| Source extract |

>>

Monday, January 25, 2010

The Praying Mantis - Number One in My Books

The praying mantis is one of the most fascinating creatures I've ever had the pleasure of encountering and handling. Their looks are alien, yet they can also be sleek and graceful. On top of all that, with their five eyes (2 compound and 3 simple), spiky forearms and ability to camouflage themselves in their environment - they make quite the formidable predator. Yet harmless to man. My kind of critter!!

I spent a lot of time this past summer trying to find a praying mantis, but found nary a one. Yes, I really do go searching for insects. I think I'll have to do more investigating as to where the best places to find these fascinating insects are. So far, since being in Barrie, I have only had the pleasure of finding 3 praying mantises. This summer will be my 5th summer here....that's not a very good success ratio! I am optimistic that this Spring and Summer will make up for the praying mantis shortfall I'm experiencing!! If at first you don't succeed, try, try, try, try again... right??!!!

Juicy Tidbits:

* Praying mantises are predatory insects that are superior hunting machines. They hunt not only insects, but also snakes, lizards, birds, frogs... and even rodents.

* They are masters of camouflage (which explains why they are so hard for me to find!)

<<

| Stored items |

>>

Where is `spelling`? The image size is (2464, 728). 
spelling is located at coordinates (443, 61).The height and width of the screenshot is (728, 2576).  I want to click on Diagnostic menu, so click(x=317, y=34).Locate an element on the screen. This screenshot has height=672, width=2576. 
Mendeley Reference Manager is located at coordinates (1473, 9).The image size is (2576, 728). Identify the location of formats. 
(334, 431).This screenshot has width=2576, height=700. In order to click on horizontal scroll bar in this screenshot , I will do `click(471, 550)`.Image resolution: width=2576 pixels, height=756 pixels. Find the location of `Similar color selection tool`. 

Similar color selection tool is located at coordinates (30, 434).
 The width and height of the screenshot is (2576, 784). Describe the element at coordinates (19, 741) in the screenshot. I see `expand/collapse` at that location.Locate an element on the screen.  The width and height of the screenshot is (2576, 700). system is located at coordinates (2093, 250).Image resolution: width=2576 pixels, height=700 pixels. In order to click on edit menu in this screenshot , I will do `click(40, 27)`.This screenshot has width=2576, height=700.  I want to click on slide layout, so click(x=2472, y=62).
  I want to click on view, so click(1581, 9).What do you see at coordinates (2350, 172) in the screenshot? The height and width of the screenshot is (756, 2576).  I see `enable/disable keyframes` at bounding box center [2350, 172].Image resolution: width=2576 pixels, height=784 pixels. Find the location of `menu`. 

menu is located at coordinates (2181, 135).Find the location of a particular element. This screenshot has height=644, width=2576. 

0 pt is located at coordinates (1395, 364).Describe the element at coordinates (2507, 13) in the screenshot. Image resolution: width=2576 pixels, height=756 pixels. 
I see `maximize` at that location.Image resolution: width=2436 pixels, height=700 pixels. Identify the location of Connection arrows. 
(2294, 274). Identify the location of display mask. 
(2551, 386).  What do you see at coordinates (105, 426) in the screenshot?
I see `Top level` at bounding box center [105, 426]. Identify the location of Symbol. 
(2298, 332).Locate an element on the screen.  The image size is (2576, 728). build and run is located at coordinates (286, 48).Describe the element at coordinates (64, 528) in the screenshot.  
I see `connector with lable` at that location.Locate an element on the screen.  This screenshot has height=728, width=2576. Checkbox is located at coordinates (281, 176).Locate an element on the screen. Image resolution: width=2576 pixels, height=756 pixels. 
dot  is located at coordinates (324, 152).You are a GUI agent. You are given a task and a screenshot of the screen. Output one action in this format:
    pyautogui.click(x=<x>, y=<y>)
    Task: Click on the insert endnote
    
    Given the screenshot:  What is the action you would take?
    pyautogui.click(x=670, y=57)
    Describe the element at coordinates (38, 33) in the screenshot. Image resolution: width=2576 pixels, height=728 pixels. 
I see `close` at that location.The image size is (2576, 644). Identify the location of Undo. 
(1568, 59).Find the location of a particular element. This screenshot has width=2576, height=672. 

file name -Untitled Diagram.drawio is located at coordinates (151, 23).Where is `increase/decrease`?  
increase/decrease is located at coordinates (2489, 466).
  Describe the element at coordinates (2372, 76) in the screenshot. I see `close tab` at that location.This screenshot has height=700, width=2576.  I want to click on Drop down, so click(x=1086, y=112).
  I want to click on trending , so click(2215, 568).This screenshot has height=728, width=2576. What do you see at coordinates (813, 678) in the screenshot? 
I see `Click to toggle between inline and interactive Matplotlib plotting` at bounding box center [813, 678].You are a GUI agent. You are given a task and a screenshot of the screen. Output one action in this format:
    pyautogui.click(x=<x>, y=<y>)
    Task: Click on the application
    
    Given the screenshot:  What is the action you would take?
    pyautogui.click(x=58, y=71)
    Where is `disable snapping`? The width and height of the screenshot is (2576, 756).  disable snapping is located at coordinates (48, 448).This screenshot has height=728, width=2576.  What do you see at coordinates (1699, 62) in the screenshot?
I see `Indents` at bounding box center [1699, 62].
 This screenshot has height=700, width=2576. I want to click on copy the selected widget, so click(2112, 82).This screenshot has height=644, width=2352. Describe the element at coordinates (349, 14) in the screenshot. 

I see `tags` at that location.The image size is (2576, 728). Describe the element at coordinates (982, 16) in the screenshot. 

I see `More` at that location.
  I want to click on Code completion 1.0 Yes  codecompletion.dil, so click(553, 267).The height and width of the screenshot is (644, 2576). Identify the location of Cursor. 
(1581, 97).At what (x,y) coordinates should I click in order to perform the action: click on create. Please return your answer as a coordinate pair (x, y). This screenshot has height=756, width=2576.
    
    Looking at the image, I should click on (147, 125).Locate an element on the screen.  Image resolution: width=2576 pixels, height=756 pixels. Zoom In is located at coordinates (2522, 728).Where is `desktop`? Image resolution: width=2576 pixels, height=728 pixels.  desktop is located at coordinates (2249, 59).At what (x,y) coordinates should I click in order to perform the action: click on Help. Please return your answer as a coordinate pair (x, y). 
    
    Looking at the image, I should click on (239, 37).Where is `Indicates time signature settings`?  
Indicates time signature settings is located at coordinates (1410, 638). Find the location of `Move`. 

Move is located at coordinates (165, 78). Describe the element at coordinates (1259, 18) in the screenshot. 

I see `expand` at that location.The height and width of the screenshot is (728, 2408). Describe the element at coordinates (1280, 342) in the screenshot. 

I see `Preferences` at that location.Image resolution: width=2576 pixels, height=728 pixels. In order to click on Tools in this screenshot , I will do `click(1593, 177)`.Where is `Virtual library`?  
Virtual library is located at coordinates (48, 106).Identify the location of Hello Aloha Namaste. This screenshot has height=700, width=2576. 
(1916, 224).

<<

| Task directions |
Revise the praying mantis post starting at "I spent a lot" and ending at "me to find!)", and write out that passage with "optimistic" replaced by "hopeful". The rows are separate material with no connection to the praying mantis post.

| Output for this task |
I spent a lot of time this past summer trying to find a praying mantis, but found nary a one. Yes, I really do go searching for insects. I think I'll have to do more investigating as to where the best places to find these fascinating insects are. So far, since being in Barrie, I have only had the pleasure of finding 3 praying mantises. This summer will be my 5th summer here....that's not a very good success ratio! I am hopeful that this Spring and Summer will make up for the praying mantis shortfall I'm experiencing!! If at first you don't succeed, try, try, try, try again... right??!!!

Juicy Tidbits:

* Praying mantises are predatory insects that are superior hunting machines. They hunt not only insects, but also snakes, lizards, birds, frogs... and even rodents.

* They are masters of camouflage (which explains why they are so hard for me to find!)